Provided data

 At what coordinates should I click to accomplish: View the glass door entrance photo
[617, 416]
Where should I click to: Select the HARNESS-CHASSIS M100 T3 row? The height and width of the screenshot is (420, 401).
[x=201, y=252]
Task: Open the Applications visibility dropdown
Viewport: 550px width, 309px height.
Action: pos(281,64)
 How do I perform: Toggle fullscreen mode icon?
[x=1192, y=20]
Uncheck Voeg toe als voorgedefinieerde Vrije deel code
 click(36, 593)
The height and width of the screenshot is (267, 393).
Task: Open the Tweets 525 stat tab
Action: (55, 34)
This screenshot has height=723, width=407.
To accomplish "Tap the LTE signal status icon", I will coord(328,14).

==

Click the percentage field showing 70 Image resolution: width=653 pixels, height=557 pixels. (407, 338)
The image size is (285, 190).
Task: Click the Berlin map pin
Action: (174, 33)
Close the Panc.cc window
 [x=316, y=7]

Required action
Proceeding from the line containing "Task: Open the Applications" through the line containing "This screenshot has height=723, width=407.", transcribe the lines above exactly, both end lines included.

Response for this exercise
Task: Open the Applications visibility dropdown
Viewport: 550px width, 309px height.
Action: pos(281,64)
 How do I perform: Toggle fullscreen mode icon?
[x=1192, y=20]
Uncheck Voeg toe als voorgedefinieerde Vrije deel code
 click(36, 593)
The height and width of the screenshot is (267, 393).
Task: Open the Tweets 525 stat tab
Action: (55, 34)
This screenshot has height=723, width=407.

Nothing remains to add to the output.